Columbia was the first record label to introduce album covers, which were invented by Alex Steinweiss who joined the newly formed label as an art director in 1939. Steinweiss designed several hundreds of covers before he left in the early 1950s. Columbia was recording both classical and jazz musicians, the latter playing in traditional genres such as Dixieland, boogie- woogie, and swing.

Now let’s see the 6 best jazz albums from last to first:


6. Charles Mingus: Ah Um

Charles Mingus is the godfather of the upright bass, and in 1959, he put out Ah Um, which many consider to be a masterpiece and cemented his status as a legendary composer. Charles combined elements of gospel and blues

The opening track, “Better Get It Into Your Soul,” is not just a ruckus jubilation; it’s a command — the driving brass, the dixie-land rapture and the voice calling out in joy — to stop doing whatever you’re doing and take into your heart and body this music. It’s a roller coaster ride through fast and slow tempos, cacophony and perfect harmony, and a touch of madness.

https://www.youtube.com/watch?v=iGQEVY8eFRU


5. Miles Davis: Kind of Blue

I can still remember the first time I heard Kind of Blue. I was 17, and I was driving my Subaru Legacy Wagon in the rain. I drove the car to my grandparent’s house, and put it on. It was only about a five-minute drive, but I ended parked outside of their house, the windshield wipers swatting away rain — the album blaring. I sat in the driveway until the album ended, and, well, music was never the same for me.

It’s a composition, released in 1959, that is often considered the definitive jazz album. Honestly, there are some jazz purists who probably would die if they found out our generation was unfamiliar with it.

Just pay attention who was featured: Coltrane, Bill Evans, Cannonball Adderley, Paul Chambers, Jimmy Cobb. If you’re about to go sky diving, and you’re not sure if you’re going to survive, play this album on the car ride over. Why is it so great? Let’s not try to put it into words. It might be something unspeakable.


4. Dexter Gordon: Our Man in Paris

Another Blue Note classic and a prime example of bebop. After the beginning of WW2 many black musicians settled in Europe and so did Dexter Gordon for what would be a dozen-year stay. On Our Man In Paris, he masterfully covers iconic jazz standards backed by pianist Bud Powell, drummer Kenny Clarke and French bassist Pierre Michelot. Great for all occasions.


3. Clifford Brown and Max Roach: Study in Brown

Clifford Brown teamed up with Max Roach in 1954 via Dizzy Gillespie’s recommendation. They were quickly recognized as one of the best groups in contemporary jazz and Brown as a major trumpeter and composer. In 1956, Brown and pianist Richie Powell were killed in a road accident, making Study in Brown the Clifford Brown-Max Roach Quintet’s only album.

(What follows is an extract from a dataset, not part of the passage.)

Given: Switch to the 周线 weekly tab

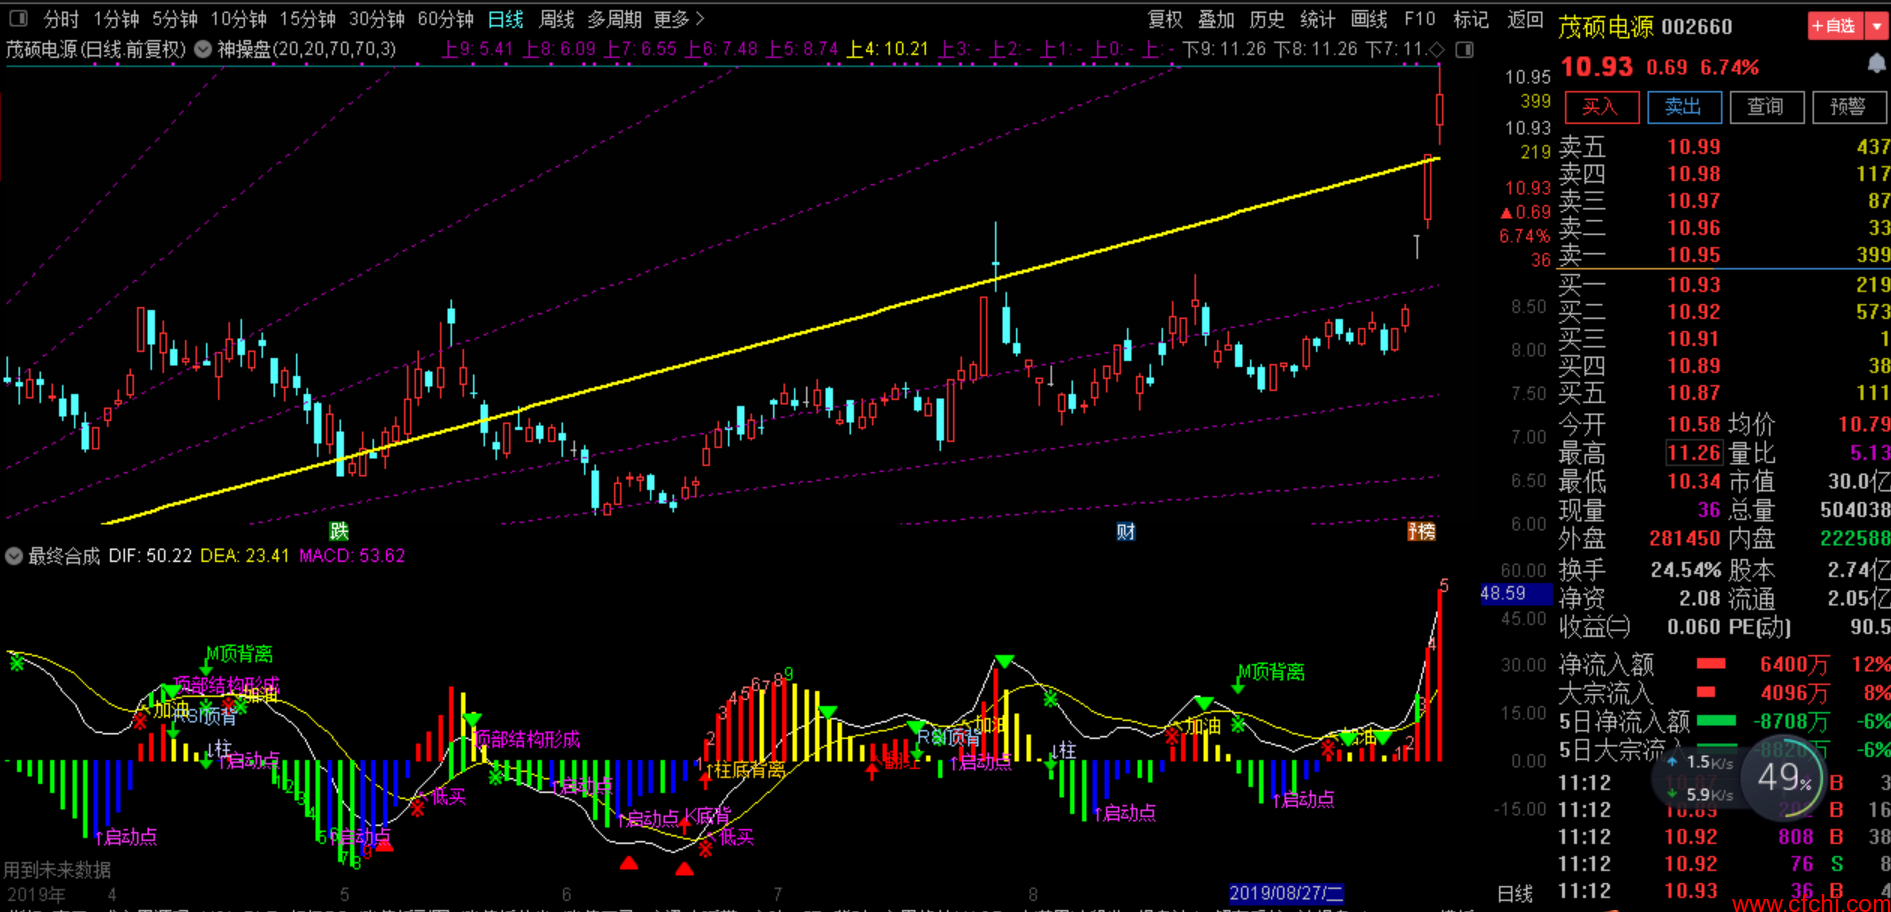Looking at the screenshot, I should (x=556, y=19).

2. Catherine Marie Charlton: Maiden’s Voyage

This album’s August 7, 2015 release rises above labels, styles, chord progressions, and who played with whom to reach into the listener’s soul with an empathetic spirit. Mostly classical in feel —Catherine Marie Charlton‘s origins as a pianist — the album remembers the jazz in small, quiet, quality doses.

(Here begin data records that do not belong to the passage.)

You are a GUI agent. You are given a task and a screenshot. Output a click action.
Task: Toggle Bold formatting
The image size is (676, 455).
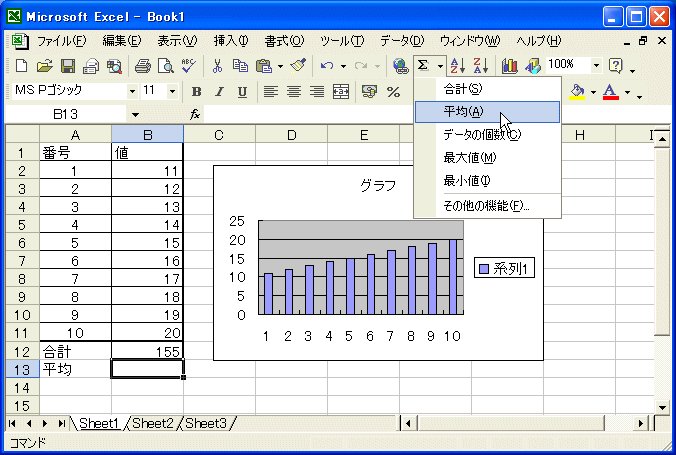[197, 91]
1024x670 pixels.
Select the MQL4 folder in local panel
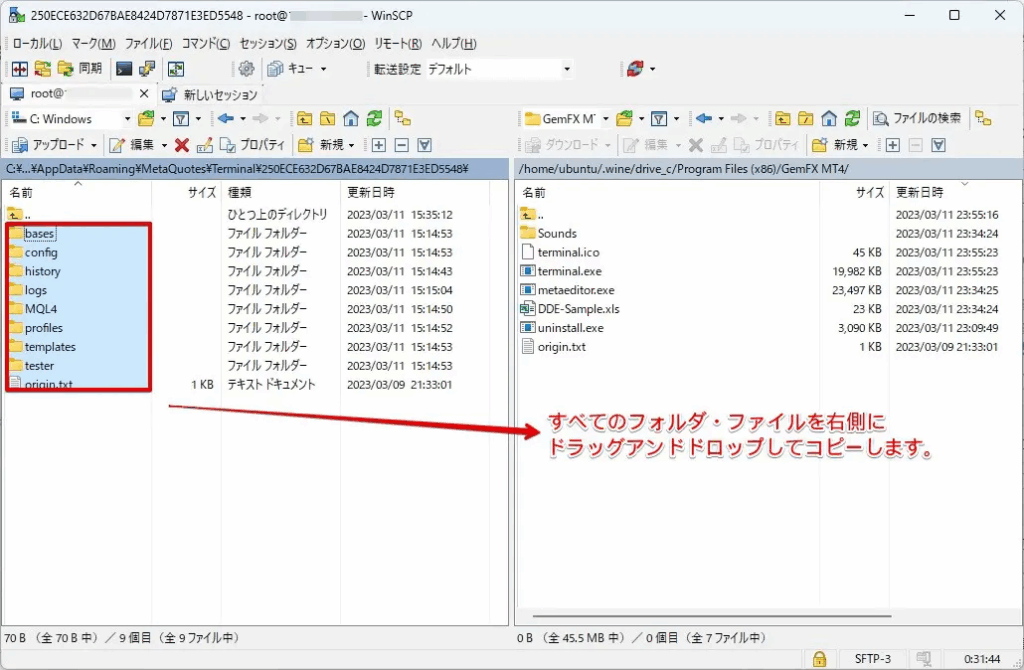(41, 309)
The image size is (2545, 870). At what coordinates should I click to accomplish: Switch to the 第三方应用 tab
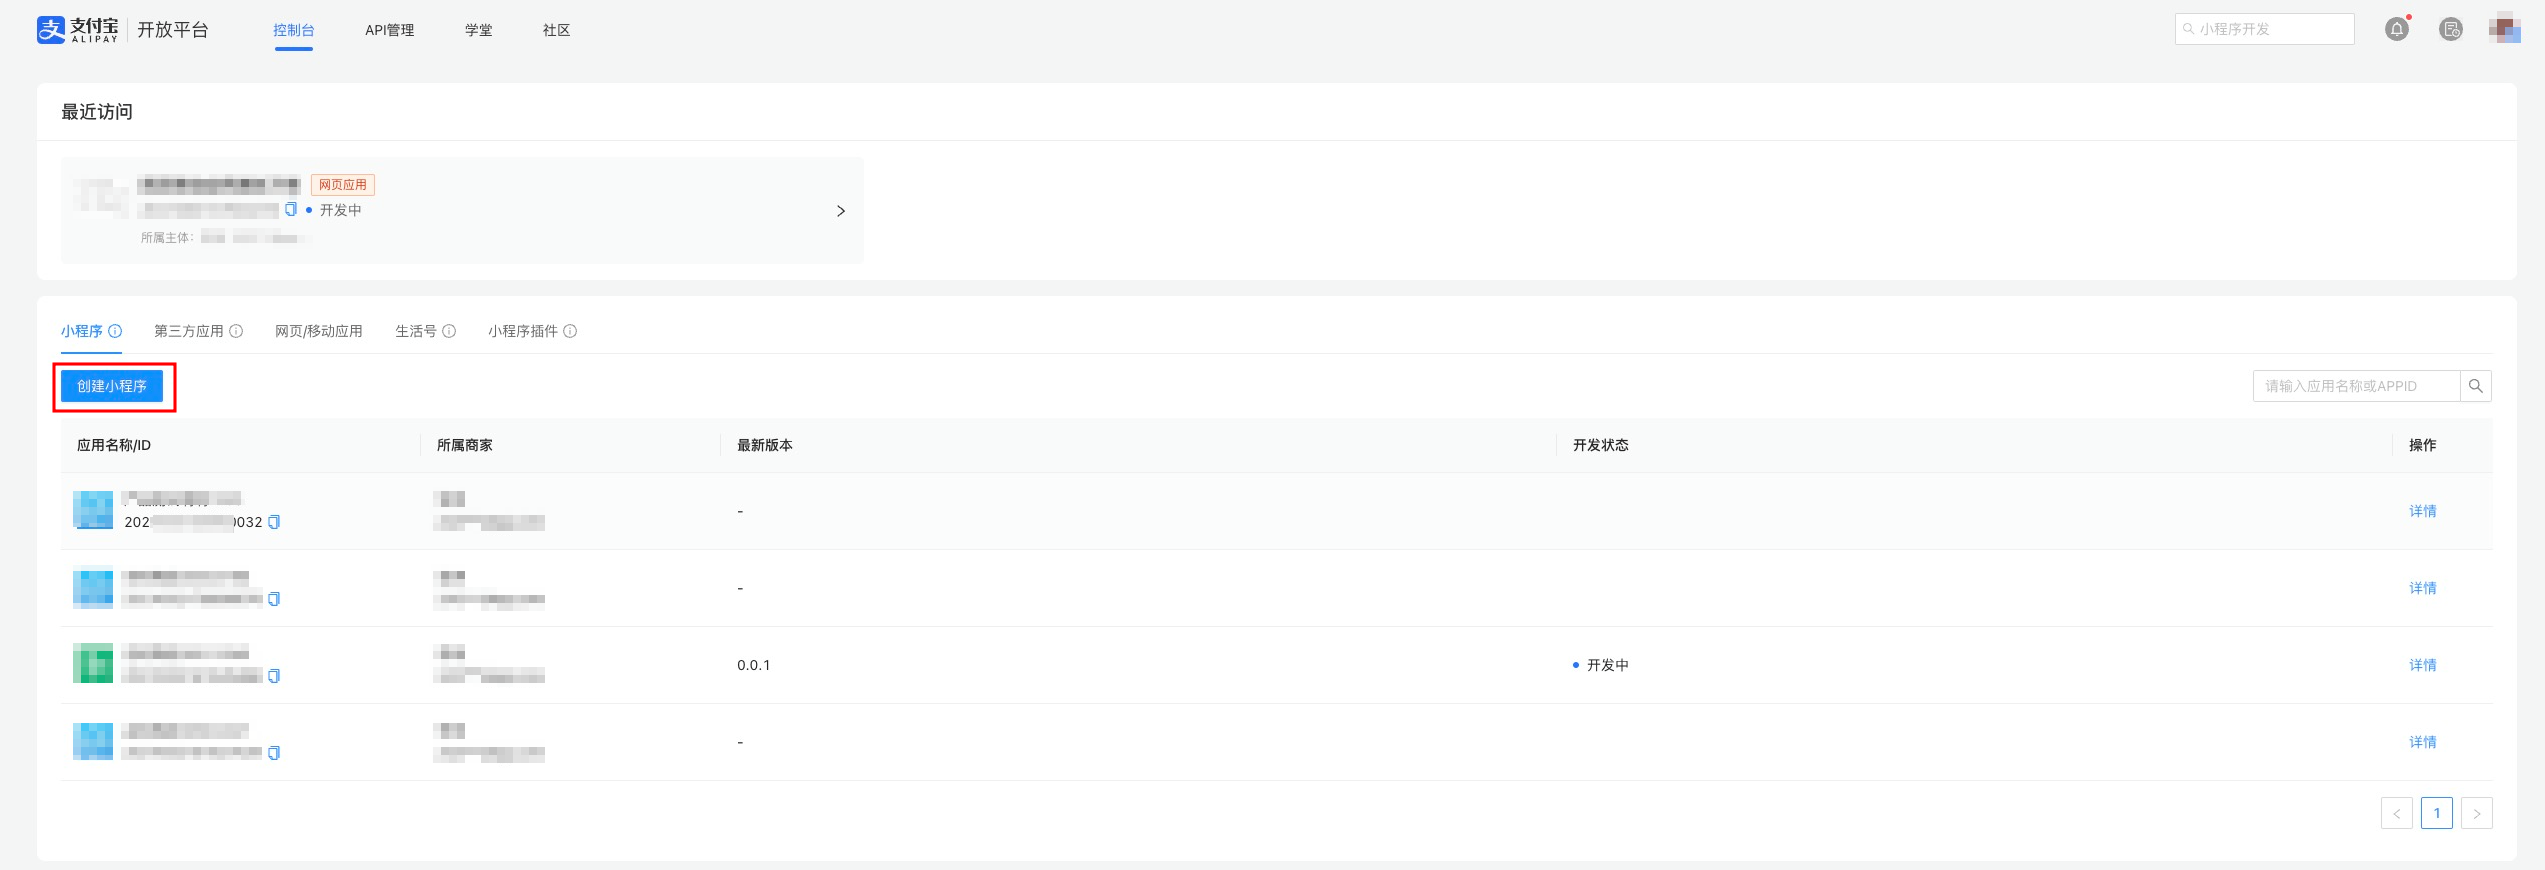[x=189, y=331]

Flugelhornist Jeff Oster gently turns those “Autumn Leaves” into memories, Charlton herself accomplishes a miraculous feat on the spare and narrow “All That I Feel,” drenching the heart with healing classical music.

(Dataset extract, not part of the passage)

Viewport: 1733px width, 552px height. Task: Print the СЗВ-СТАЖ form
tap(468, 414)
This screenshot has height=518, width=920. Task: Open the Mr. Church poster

The Grammy voters, and perhaps the world as a whole, will always have the patience to sit and wait for Charlton’s Maiden’s Voyage to speak quietly to their soul or quiet their spirits.


1. Lawson Rollins: Traveler

This February 17, 2015 release combines an easy smooth jazz flow with global moods in original compositions that conjure up a wanderlust for exotic parts unknown. An international, contemporary jazz star, Lawson Rollins rolls up his sleeves for his fifth album to bring places like Madrid, Berlin, Paris, and the Bayou to life from sense memory.

Ironically, the most heartfelt song remains, “Journey Home,” where the global guitarist never leaves the vast imagination of his own “state of mind… For me, it’s the most fully expressive composition on the album and one that really captures in music my feelings about homecoming in the larger sense, not just returning to one’s physical house.”